El detective comienza sus pesquisas en el ámbito de las sectas milenaristas y el terrorismo religioso, pero enseguida la trama vuelve al miedo: los muertos envenenados en la iglesia que no han sido sometidos a la autopsia vuelven a la vida, porque han ingerido una droga que les había causado catalepsia. El padre Francisco va en busca de los responsables, una secta de yonkis comandada por el hijo de los guardeses de la parroquia, quien parece haber sido el causante del envenenamiento. Tras unos momentos de pavor, cuando se desvela que todos los sacerdotes han tenido visiones, la historia parece quedar resuelta con la muerte por sobredosis del yonki violento y el suicidio de su madre. Los dos recrean “La Piedad” de Miguel Ángel en una imagen macabra.
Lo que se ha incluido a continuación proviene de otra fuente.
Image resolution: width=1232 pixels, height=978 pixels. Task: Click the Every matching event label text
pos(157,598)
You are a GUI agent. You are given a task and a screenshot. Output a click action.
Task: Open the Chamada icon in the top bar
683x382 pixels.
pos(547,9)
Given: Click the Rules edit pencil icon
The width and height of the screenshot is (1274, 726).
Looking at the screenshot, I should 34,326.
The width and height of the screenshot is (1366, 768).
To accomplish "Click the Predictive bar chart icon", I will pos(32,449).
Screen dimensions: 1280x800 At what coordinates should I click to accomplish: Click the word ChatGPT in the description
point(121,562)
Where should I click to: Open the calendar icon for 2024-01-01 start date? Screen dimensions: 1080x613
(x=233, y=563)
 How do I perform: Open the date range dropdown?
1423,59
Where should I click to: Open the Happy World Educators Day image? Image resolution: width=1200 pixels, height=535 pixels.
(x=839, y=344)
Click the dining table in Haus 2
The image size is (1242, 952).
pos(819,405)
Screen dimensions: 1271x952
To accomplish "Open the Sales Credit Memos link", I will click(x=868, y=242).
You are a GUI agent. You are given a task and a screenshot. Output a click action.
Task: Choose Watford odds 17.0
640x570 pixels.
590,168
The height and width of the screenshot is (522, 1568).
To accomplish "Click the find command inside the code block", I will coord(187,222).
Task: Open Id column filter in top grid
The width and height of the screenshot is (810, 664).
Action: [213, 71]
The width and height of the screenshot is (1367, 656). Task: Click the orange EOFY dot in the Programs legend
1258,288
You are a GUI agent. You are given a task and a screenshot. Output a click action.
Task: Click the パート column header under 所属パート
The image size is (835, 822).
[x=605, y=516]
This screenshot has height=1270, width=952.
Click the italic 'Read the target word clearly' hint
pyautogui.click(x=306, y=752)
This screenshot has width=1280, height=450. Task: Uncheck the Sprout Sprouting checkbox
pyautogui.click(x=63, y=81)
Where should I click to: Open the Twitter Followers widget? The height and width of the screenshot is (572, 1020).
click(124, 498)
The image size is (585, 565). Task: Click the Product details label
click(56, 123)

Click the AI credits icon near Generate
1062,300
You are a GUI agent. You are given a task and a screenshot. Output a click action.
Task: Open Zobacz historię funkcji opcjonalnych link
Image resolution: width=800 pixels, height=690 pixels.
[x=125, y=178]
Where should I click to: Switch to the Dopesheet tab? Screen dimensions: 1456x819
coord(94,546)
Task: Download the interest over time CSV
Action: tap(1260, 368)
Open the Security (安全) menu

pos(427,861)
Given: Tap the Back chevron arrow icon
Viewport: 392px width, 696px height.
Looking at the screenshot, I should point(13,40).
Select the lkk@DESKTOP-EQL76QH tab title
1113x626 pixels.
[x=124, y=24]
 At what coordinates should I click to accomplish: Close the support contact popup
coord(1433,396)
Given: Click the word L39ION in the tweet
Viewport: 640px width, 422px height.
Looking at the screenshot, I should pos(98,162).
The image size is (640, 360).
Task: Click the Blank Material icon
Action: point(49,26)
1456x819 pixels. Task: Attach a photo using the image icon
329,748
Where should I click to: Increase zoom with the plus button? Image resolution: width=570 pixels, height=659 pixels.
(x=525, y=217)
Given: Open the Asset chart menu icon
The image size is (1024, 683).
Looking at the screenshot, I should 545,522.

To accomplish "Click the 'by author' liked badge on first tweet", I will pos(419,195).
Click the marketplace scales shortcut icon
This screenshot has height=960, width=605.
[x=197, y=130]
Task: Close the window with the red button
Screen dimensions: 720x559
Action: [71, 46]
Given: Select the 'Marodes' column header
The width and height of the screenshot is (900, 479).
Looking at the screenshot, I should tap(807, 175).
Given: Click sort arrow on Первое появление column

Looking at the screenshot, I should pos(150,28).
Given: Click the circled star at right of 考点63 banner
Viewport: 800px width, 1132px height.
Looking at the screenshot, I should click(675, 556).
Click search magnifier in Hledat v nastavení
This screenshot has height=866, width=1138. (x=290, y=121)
La iglesia vuelve a abrir con normalidad, cuando se produce un nuevo hecho, todavía más espantoso. Los sacerdotes son obligados a abandonar la parroquia y es entonces cuando el sacerdote Francisco encuentra, escondidos en la habitación del padre Laureano, unos libros que se titulan “La Nueva Iglesia”, firmados por un tal Matesanz. El párroco le explica que se trata de la obra de un teólogo, apartado hace mucho tiempo de la iglesia, que les dio clases a él y a Antonio en el seminario y que predicaba el evangelio del Ángel Caído como el único dios verdadero. Francisco se dirige al convento donde se supone que Matesanz fue recluido, pero allí le dicen que abandonó el lugar muchos años atrás. El párroco, por su parte, descubre que Laureano se ha escapado del hospital y los espectadores ya sabemos que el viejo cura enfermo y el teólogo del demonio son la misma persona. Pero lo que no esperamos es lo que sucede en las dos escenas finales…
“Memorias del Ángel Caído” es una película muy arriesgada*. Cuesta creer que se hiciese en España, pero es un ejemplo de terror que podría haber abierto un camino fecundo en otras historias, cosa que no sucedió. Sobre todo ahora, que se han cumplido veinte años de su estreno, y las fuerzas creadoras y la libertad de crearlas están bajo mínimos. Algo tan excesivo, sobre la maldad dentro de la iglesia y a su alrededor, que conecta los fenómenos violentos con el derrumbe de las creencias y el género fantástico como soporte, es hoy un milagro, sostenido por actores en estado de gracia, como Balaguer, Alterio, Gutiérrez Caba y López Vázquez. Vuelves a ver ese último plano final, y sí. Es el apocalipsis nuestro de cada día.
- Acerca de los detalles de su creación, les remito al blog de uno de sus directores.